Start of TEXT SHOWN

3/5       Rhetorical Critique and the Tactics of Democratic Dissent

 

            Read:  Michel de Certeau, The Practice of Everyday Life

                       

Robert L. Ivie, “Academic Freedom and Antiwar Dissent in a Democratic Idiom,” College Literature 33 (Fall 2006): 76-92.

 

Sheldon S. Wolin, “Postmodern Democracy:  Virtual or Fugitive?” in his Politics and Vision:  Continuity and Innovation in Western Political Thought, Expanded ed. (Princeton, New Jersey:  Princeton University Press, 2004), pp. 581-606.

 

3/12     Burke’s Comic Corrective

 

            Read:  Kenneth Burke, Attitudes Toward History, pp. 3-175

 

Steven Schwarze, “Environmental Melodrama,” Quarterly Journal of Speech, 92 (August 2006):  239-261.

 

William H. Rueckert, “Comic Criticism:  Attitudes toward History, 1937-84,” in Encounters with Kenneth Burke (Urbana:  University of Illinois Press, 1994), pp. 110-31.

 

3/19     Burke on Analyzing Symbolic Form

 

            Read:  Kenneth Burke, Attitudes Toward History, pp. 179-344, 377-434

 

3/26     Spring Break; no class          

 

4/2       Burke on Analyzing Symbolic Form, continued

 

            Read:  Kenneth Burke, Philosophy of Literary Form, pp. 1-190; 234-57; 293-304.

 

4/9       From Metaphor to Archetype, Myth, and Ritual

 

Read:  Robert L. Ivie, “Metaphor and the Rhetorical Invention of Cold War ‘Idealists,’” Communication Monographs 54 (1987): 165-182.

End of TEXT SHOWN
Start of AVAILABLE DATA

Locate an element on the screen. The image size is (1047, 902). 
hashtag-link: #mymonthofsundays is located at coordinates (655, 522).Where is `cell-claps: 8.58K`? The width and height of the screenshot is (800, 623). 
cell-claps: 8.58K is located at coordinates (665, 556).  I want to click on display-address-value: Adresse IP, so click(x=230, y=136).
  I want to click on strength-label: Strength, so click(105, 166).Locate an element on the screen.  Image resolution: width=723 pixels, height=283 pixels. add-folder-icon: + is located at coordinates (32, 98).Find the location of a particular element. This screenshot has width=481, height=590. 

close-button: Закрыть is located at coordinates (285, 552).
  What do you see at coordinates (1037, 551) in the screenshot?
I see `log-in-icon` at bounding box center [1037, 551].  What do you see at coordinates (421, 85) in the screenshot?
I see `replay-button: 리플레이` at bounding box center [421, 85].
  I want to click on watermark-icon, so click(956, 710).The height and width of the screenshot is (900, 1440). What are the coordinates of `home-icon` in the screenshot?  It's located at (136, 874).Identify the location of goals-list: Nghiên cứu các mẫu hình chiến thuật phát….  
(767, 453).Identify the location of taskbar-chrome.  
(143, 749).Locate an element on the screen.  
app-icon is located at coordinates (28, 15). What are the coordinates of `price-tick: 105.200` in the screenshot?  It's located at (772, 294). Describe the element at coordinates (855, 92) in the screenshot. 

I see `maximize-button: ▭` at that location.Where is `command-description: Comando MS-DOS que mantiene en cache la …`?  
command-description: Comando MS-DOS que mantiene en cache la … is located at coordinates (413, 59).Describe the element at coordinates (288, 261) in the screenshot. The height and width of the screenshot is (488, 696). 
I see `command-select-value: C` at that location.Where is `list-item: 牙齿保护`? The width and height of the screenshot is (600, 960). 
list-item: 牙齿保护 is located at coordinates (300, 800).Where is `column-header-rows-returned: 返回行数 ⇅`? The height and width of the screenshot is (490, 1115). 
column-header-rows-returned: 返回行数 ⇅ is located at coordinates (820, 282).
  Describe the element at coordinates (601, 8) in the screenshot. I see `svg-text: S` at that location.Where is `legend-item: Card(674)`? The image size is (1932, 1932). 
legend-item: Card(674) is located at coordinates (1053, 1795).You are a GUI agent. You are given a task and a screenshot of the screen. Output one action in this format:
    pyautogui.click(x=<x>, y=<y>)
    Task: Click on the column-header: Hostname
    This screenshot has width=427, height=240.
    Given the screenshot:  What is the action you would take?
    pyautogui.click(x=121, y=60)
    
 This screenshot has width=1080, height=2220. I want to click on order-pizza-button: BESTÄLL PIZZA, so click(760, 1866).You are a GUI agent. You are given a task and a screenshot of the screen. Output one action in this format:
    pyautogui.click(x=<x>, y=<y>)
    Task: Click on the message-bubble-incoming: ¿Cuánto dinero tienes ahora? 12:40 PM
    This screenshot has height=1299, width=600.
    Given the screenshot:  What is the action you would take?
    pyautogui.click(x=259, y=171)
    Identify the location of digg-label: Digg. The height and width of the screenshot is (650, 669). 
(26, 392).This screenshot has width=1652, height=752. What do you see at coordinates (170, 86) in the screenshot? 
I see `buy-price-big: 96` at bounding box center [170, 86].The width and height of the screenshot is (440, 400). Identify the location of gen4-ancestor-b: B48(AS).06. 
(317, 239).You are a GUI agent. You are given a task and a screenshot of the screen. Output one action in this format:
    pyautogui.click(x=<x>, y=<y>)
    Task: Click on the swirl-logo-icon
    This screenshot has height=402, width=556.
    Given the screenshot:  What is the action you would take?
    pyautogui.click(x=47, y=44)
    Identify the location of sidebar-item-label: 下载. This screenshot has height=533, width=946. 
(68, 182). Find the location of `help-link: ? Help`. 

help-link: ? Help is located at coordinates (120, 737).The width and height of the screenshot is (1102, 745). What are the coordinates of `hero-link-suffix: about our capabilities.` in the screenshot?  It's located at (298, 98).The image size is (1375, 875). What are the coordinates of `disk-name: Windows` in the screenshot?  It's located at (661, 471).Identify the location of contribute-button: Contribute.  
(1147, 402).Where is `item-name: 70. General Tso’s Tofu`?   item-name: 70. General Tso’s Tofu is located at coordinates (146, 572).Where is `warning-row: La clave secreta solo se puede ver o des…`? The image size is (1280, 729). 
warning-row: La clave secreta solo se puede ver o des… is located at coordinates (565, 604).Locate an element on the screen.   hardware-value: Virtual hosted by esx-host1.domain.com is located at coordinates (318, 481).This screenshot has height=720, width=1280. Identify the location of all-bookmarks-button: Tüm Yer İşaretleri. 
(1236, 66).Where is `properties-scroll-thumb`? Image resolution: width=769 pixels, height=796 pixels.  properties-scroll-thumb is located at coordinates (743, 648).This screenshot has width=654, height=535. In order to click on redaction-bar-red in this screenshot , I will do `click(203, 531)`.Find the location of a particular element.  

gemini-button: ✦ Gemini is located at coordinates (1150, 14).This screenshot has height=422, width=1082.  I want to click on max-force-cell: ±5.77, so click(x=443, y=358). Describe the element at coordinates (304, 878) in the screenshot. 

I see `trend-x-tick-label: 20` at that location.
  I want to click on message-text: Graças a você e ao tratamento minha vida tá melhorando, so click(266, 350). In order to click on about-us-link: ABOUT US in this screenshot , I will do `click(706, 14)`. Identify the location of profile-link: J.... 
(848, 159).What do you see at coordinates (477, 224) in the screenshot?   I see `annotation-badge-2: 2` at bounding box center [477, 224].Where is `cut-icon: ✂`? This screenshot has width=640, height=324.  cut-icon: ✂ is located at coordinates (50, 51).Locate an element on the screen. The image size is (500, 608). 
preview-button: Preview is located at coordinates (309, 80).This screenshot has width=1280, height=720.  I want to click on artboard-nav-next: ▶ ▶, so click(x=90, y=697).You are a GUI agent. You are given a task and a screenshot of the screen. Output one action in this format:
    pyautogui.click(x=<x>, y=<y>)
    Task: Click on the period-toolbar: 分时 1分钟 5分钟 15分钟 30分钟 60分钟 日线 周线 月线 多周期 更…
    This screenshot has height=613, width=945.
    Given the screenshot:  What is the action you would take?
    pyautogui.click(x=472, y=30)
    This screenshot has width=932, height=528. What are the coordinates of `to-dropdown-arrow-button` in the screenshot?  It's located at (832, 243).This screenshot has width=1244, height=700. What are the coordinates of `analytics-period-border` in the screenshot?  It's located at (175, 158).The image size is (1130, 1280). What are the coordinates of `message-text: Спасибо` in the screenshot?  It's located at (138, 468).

End of AVAILABLE DATA

§ LIST OF TASKS:
**A.** In the course schedule, what happens on 3/26?
**B.** Resume the rhetorical criticism course schedule after its last reading entry.

§ ANSWERS PER TASK:
**A.** It is spring break, so there is no class.

**B.**
 

            Robert L. Ivie, “Fighting Terror by Rite of Redemption and Reconciliation,” Rhetoric & Public Affairs 10 (2007): forthcoming.

 

            Michael Osborn, “Archetypal Metaphor in Rhetoric:  The Light-Dark Family,” Quarterly Journal of Speech 33 (1967): 115-126.

 

            Janice Hocker Rushing, “Evolution of ‘The New Frontier’ in Alien and Aliens:  Patriarchal Co-optation of the Feminine Archetype,” Quarterly Journal of Speech 75 (1989): 1-25.

 

            Martha Solomon (Watson), “The ‘Positive’ Woman’s Journey:  A Mythic Analysis of the Rhetoric of STOP ERA,” Quarterly Journal of Speech 65 (1979): 262-274.

 

            Janice Hocker Rushing and Thomas S. Frentz, “The Gods Must be Crazy:  The Denial of Descent in Academic Scholarship,” Quarterly Journal of Speech 85 (August 1999): 229-246.

 

            Joshua Gunn, “Refiguring Fantasy:  Imagination and Its Decline in U.S. Rhetorical Studies,” Quarterly Journal of Speech 89 (February 2003):  41-59.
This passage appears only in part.